── SOURCE RECORDS ──
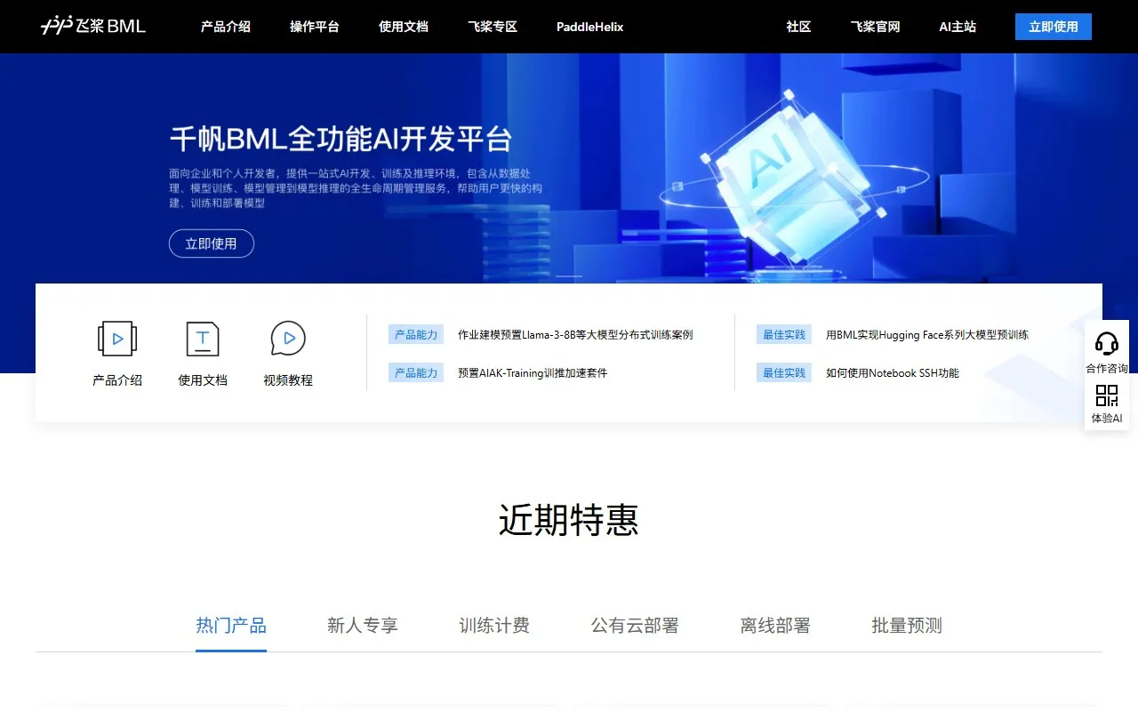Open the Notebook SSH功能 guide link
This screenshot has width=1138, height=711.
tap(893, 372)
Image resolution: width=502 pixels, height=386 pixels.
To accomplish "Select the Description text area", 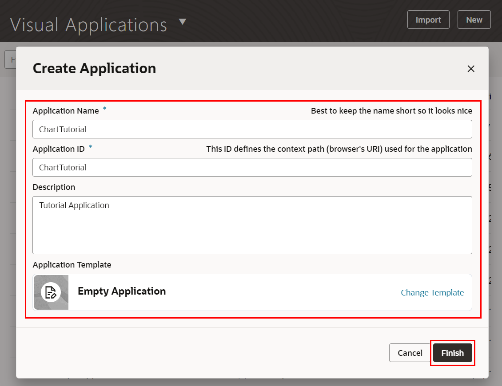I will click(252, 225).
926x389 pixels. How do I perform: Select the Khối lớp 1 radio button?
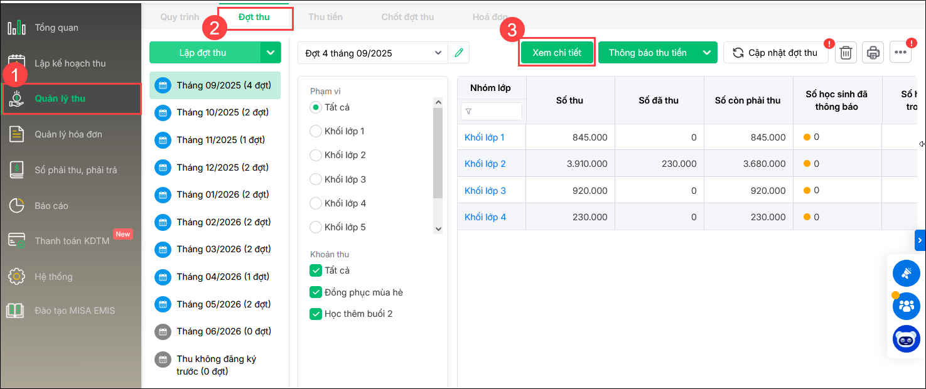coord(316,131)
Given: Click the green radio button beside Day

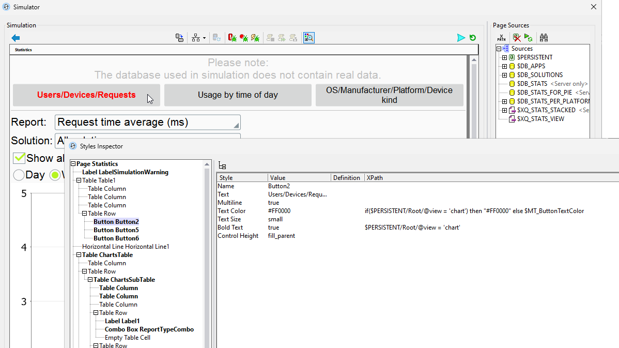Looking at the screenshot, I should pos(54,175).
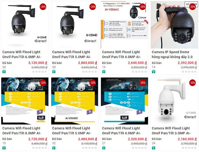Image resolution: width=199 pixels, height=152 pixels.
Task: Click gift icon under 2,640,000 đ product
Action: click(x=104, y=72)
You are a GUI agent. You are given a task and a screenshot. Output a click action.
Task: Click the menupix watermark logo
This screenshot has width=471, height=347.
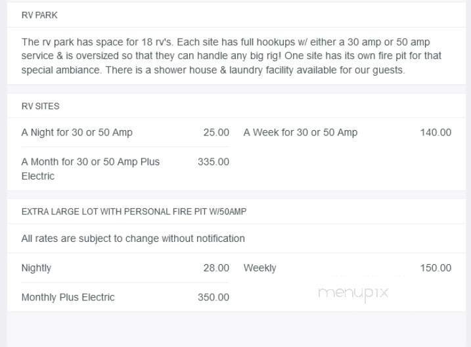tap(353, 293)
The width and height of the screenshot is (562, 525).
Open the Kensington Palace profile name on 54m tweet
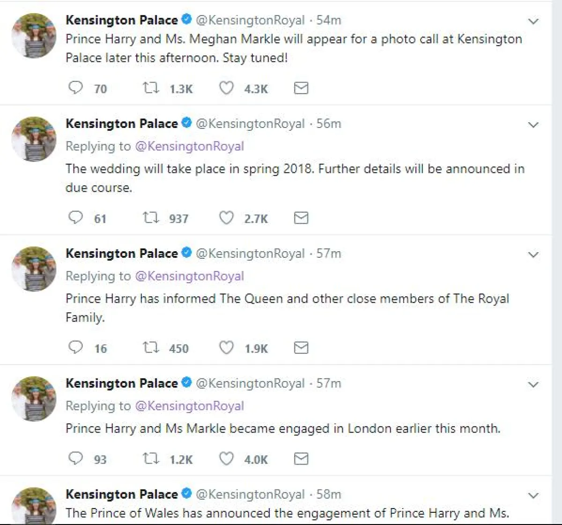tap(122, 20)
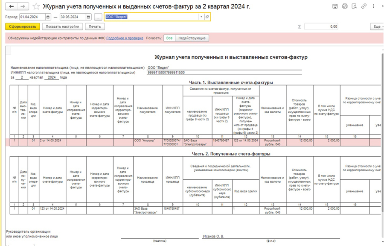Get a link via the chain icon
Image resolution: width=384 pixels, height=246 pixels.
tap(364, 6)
───
── SOURCE RECORDS ──
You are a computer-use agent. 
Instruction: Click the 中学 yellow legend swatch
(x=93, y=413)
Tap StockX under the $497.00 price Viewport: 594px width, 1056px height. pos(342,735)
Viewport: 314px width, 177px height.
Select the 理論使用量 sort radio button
───
── SOURCE RECORDS ──
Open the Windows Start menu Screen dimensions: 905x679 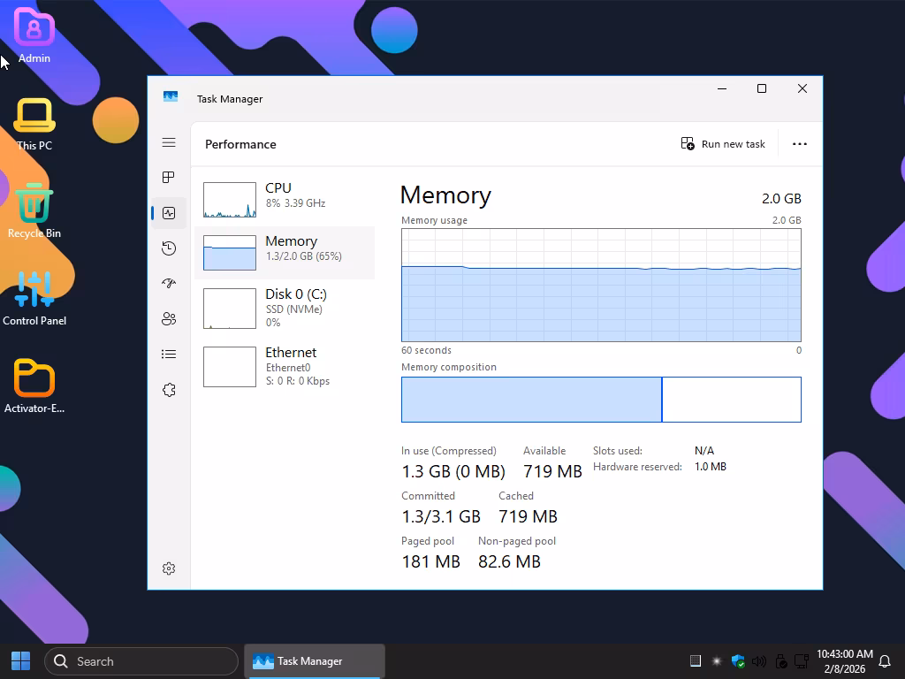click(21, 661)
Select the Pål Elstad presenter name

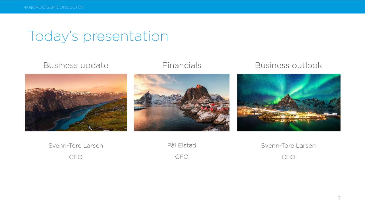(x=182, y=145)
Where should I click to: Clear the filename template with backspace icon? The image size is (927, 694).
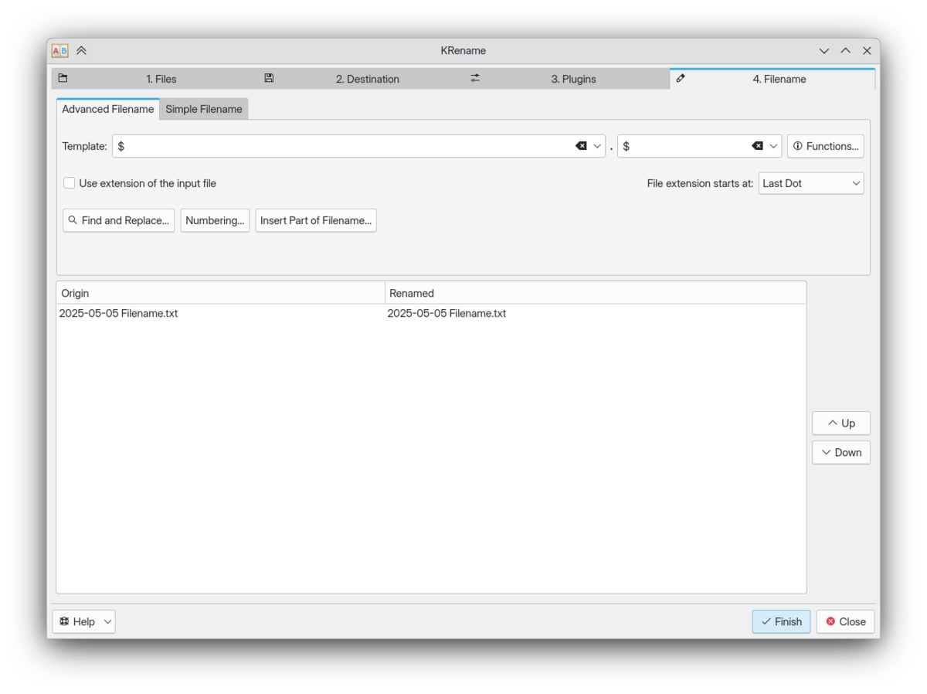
───
§ **DIRECTIONS FOR THIS TASK**:
Using the entries above, state how many lines include the word "Viewport", with no other words.

§ **RESPONSE TO THIS EXERCISE**:
2